**Written request:** Render the rows from the line containing "1200x753 pixels." up to and including the line containing "tap(304, 541)" as a Markdown table with two columns, Number and Text. Give each line its own numbered table row, and leave out blank lines.

═══

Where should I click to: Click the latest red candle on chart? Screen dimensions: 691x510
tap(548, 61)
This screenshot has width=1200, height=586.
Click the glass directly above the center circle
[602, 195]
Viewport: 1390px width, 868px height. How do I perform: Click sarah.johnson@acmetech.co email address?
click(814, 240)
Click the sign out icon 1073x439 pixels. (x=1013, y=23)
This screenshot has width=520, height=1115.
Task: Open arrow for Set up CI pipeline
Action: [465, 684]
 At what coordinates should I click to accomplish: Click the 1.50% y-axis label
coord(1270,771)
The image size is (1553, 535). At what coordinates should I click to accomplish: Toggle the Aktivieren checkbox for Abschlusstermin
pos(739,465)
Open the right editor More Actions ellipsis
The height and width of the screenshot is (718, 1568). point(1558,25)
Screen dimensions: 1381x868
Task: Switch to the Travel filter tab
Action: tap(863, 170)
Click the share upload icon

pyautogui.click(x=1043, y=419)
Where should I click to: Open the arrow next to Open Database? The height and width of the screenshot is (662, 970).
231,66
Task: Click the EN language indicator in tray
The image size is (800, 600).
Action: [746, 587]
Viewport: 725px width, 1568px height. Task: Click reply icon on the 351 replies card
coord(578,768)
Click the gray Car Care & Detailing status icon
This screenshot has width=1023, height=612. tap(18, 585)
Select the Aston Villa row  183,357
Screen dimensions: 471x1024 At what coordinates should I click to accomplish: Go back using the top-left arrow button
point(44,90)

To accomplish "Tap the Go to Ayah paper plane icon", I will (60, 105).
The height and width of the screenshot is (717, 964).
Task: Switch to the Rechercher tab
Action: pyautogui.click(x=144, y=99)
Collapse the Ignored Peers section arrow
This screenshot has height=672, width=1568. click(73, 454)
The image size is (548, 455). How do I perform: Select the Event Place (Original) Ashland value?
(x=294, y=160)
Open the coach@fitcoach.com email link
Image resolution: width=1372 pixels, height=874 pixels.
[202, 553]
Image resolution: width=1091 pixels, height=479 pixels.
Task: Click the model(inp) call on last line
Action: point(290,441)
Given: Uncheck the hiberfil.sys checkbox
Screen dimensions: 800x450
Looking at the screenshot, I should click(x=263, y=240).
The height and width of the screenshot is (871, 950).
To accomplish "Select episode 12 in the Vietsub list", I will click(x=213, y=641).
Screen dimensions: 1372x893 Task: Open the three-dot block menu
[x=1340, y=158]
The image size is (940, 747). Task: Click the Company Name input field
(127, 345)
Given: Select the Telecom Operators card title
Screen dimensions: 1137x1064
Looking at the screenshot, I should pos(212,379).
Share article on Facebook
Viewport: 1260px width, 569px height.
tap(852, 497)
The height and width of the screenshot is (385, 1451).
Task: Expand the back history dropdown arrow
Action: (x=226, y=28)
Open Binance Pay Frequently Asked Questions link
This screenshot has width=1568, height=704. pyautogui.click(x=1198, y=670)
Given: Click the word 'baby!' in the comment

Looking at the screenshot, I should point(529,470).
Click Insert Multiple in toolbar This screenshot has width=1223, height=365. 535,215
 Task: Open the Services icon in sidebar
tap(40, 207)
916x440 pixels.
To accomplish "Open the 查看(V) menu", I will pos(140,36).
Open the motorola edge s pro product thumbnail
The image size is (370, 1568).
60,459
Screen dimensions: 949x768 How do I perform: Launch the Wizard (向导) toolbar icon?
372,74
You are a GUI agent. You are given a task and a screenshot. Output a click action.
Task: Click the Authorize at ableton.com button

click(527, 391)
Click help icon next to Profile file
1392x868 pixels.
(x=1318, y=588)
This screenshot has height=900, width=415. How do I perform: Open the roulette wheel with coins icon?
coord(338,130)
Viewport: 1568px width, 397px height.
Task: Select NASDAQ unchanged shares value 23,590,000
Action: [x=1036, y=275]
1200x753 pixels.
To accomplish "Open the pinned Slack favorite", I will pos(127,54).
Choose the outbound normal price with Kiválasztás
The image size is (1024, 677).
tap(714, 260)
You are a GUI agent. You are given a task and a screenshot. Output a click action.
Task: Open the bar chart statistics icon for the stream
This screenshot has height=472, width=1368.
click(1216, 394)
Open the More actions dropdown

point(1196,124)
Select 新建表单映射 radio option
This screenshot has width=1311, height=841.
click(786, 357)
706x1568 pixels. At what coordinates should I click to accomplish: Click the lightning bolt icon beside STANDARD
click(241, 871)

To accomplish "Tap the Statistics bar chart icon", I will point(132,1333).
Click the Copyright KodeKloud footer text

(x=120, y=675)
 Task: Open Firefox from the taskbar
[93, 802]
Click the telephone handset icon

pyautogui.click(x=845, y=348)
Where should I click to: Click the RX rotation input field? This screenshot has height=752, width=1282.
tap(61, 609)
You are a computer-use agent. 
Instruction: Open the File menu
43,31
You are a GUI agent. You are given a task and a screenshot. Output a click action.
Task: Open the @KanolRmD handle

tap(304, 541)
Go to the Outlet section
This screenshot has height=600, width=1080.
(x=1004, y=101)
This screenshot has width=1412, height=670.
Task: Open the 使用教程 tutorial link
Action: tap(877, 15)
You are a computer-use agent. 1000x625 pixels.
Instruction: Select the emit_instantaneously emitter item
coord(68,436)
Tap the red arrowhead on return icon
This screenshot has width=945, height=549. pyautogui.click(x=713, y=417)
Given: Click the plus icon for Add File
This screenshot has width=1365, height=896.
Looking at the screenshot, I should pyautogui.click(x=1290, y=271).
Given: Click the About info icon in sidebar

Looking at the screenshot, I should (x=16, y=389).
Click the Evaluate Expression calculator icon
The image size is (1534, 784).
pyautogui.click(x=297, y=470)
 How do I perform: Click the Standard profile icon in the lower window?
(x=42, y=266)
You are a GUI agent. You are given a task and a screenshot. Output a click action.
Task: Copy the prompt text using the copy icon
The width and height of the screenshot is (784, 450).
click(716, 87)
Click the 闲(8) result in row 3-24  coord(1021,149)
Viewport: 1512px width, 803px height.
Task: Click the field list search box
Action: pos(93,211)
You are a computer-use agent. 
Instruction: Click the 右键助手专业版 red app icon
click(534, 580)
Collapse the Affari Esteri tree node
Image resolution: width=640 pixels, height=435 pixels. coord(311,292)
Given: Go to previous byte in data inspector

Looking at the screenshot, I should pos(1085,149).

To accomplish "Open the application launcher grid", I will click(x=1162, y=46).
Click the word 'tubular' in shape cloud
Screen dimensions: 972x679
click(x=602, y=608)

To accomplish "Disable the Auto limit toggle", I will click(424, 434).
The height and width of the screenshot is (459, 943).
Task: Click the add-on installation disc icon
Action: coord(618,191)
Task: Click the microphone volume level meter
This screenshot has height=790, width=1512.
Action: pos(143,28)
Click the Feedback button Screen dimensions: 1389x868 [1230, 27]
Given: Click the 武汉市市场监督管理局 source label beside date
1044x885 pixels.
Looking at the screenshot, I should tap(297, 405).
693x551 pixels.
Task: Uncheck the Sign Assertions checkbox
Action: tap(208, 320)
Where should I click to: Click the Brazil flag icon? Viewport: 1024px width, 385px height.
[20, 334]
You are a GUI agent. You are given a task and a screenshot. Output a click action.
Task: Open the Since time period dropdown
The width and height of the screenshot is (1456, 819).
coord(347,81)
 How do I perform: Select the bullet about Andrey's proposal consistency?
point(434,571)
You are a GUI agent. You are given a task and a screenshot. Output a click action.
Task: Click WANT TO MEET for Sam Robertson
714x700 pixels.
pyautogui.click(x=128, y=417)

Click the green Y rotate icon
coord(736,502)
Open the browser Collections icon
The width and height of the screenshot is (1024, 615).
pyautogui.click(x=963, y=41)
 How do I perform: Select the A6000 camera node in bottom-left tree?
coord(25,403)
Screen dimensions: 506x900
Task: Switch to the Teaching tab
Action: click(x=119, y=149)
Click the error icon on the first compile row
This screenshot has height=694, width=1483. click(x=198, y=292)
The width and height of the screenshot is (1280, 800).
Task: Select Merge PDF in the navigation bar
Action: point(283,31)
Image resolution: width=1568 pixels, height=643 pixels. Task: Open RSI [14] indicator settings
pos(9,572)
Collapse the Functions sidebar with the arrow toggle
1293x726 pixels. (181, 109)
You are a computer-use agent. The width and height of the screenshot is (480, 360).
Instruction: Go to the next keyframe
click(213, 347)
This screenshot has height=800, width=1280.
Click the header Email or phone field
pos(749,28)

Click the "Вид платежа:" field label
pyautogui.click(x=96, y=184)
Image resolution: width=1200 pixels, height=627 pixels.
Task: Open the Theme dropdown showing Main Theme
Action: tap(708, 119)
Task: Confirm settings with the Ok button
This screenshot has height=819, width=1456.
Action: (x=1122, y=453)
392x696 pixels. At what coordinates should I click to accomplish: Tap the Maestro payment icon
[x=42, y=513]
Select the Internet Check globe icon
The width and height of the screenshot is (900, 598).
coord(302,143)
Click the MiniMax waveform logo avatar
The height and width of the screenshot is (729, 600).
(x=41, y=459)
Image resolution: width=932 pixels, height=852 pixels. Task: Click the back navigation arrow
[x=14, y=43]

═══

**Result for this exercise:**
| Number | Text |
|---|---|
| 1 | 1200x753 pixels. |
| 2 | To accomplish "Open the pinned Slack favorite", I will pos(127,54). |
| 3 | Choose the outbound normal price with Kiválasztás |
| 4 | The image size is (1024, 677). |
| 5 | tap(714, 260) |
| 6 | You are a GUI agent. You are given a task and a screenshot. Output a click action. |
| 7 | Task: Open the bar chart statistics icon for the stream |
| 8 | This screenshot has height=472, width=1368. |
| 9 | click(1216, 394) |
| 10 | Open the More actions dropdown |
| 11 | point(1196,124) |
| 12 | Select 新建表单映射 radio option |
| 13 | This screenshot has width=1311, height=841. |
| 14 | click(786, 357) |
| 15 | 706x1568 pixels. At what coordinates should I click to accomplish: Click the lightning bolt icon beside STANDARD |
| 16 | click(241, 871) |
| 17 | To accomplish "Tap the Statistics bar chart icon", I will point(132,1333). |
| 18 | Click the Copyright KodeKloud footer text |
| 19 | (x=120, y=675) |
| 20 |  Task: Open Firefox from the taskbar |
| 21 | [93, 802] |
| 22 | Click the telephone handset icon |
| 23 | pyautogui.click(x=845, y=348) |
| 24 | Where should I click to: Click the RX rotation input field? This screenshot has height=752, width=1282. |
| 25 | tap(61, 609) |
| 26 | You are a computer-use agent.  |
| 27 | Instruction: Open the File menu |
| 28 | 43,31 |
| 29 | You are a GUI agent. You are given a task and a screenshot. Output a click action. |
| 30 | Task: Open the @KanolRmD handle |
| 31 | tap(304, 541) |